BD franco-belge de Chantal Montellier (2017)

Appréciant lire les BD de Chantal Montellier publiées dans les versions oldies de Métal Hurlant, j'ai eu envie de me plonger davantage dans l'univers de cette autrice réputée comme étant la première dessinatrice de BD française.

Et déjà, il me semble déjà important de préciser que Shelter Market est une sorte de refonte de l'un de ses tout premier album, Shelter, parus en 1980. Or, si sur le papier cela pouvait paraître pertinent, en l'état, ça reste très discutable. Pourquoi ? Citons d'abord une partie de la « préface », présent sur le rebat de la première de couverture :

Trente pages de plus, une nouvelle fin, une mise en couleur, un nouveau lettrage, des dessins que je crois bien meilleurs, font de cet album beaucoup plus qu'une nouvelle édition : une véritable re-création.

Concernant les dessins qu'elle croit bien meilleurs, on oublie ici les influences originelles de Montellier, Gould et Tardi notamment, pour se tourner vers un style que je qualifierais d'« art plastique » (ce qui tombe bien, Montellier ayant elle-même enseignée les arts plastiques durant plusieurs années). Il y a des découpages surprenants, des zooms bizarres qui font ressurgir le manque de netteté, les pixels, plusieurs styles différents se côtoient au sein de la même page… il y a un côté « fait sous paint », amateur, en fait, comme si on lisait une BD qui aurait été publié préalablement sur internet durant les années 2000.
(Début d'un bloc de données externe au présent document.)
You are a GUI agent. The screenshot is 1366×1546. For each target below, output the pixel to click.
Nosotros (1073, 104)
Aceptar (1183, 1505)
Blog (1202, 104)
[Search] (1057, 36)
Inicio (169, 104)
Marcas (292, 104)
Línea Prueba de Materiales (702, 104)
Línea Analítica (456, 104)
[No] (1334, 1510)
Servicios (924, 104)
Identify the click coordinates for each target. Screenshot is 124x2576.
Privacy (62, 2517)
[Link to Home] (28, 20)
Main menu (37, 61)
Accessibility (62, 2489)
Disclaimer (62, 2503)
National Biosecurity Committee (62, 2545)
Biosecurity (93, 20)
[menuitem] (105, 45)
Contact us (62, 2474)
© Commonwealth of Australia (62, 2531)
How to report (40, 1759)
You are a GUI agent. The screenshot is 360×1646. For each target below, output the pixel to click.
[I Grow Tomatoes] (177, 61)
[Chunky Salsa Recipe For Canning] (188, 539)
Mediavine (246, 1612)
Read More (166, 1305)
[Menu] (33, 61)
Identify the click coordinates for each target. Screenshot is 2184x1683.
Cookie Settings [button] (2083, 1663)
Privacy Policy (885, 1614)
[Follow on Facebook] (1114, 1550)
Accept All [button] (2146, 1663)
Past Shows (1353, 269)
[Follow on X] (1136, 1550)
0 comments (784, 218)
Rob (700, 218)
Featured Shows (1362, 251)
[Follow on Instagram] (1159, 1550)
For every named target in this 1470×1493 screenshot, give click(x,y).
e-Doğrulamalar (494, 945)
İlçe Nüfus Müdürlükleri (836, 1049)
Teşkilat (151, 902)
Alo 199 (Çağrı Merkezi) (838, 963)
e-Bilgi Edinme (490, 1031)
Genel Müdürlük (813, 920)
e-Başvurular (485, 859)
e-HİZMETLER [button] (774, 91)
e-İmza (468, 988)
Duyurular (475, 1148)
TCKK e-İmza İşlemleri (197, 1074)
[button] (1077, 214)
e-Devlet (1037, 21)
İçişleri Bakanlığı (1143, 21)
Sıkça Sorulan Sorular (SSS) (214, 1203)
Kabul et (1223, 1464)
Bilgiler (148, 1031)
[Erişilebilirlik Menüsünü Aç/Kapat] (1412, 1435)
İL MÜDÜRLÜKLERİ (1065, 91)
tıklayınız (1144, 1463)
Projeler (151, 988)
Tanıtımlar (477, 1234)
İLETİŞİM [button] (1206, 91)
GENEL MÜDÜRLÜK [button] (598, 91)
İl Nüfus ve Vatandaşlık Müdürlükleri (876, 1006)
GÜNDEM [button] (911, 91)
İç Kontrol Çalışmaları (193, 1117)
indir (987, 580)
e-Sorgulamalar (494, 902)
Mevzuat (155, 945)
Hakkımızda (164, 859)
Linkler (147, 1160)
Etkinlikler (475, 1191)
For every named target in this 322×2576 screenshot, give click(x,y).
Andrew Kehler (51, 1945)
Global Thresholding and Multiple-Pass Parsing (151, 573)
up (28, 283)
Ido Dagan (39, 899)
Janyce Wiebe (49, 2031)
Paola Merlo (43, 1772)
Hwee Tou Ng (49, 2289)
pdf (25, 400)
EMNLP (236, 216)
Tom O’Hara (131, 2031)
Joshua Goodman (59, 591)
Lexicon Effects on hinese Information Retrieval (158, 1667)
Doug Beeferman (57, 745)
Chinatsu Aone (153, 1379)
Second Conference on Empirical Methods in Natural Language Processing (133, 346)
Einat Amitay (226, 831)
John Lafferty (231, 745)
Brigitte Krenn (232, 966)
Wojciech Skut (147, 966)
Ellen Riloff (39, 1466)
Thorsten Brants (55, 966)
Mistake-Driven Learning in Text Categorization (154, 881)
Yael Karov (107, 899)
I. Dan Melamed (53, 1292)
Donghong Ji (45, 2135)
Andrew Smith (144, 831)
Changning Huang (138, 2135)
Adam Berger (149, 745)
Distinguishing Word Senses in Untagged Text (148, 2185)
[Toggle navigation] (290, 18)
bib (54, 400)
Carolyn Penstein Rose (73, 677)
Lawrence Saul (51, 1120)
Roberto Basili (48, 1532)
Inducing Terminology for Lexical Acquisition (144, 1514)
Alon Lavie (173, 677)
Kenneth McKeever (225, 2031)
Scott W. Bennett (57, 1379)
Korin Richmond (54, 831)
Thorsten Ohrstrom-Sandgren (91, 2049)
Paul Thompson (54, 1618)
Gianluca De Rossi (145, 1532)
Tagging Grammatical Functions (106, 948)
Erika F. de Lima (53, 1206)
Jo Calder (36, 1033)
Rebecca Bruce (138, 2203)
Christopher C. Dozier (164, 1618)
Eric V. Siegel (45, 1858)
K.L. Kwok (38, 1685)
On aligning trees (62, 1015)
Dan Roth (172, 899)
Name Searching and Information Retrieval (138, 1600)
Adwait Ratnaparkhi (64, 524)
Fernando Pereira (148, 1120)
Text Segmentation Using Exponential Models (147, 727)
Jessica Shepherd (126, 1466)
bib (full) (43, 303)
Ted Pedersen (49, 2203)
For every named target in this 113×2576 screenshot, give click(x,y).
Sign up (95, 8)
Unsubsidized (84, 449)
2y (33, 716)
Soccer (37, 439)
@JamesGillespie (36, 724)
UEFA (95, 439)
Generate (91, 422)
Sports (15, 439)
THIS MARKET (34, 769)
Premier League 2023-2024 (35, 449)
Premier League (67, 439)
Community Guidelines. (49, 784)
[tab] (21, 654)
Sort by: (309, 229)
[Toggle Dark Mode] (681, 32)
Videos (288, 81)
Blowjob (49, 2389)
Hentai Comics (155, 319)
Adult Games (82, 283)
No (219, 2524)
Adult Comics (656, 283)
Concernant ce qui touche aux modifications effectuées sur le scénario, forcément, n'ayant eu que quelques pages du bouquin original devant les yeux, je vais avoir du mal à comparer. Reste que je peux affirmer une chose : ce n'est pas très subtil. De nombreuses têtes connues font leurs apparitions : que ce soit pour montrer que Montellier les aime bien (Foucault, Rancière, Jérôme Bosch), qu'elle ne les aime pas (Valls présenté comme ce qu'il est, à savoir un fasciste), et d'autres, là pour faire un coucou en passant (pas mal de têtes de chez Métal Hurlant notamment). Bon ça, à la limite, on va dire que c'est juste pour expliciter davantage le propos… même si ce dernier n'en avait pas forcément besoin. Parce que le pire, je crois que c'est Ronald McDonald qui apparait une page sur deux, et qui n'arrête pas de répéter « I'm Happy », le tout saupoudré de la blague « Mc Ron » (vous avez pigé ? Mc Ron, Macron ? On se marre non ?!!!!!), c'en est à se crever les yeux !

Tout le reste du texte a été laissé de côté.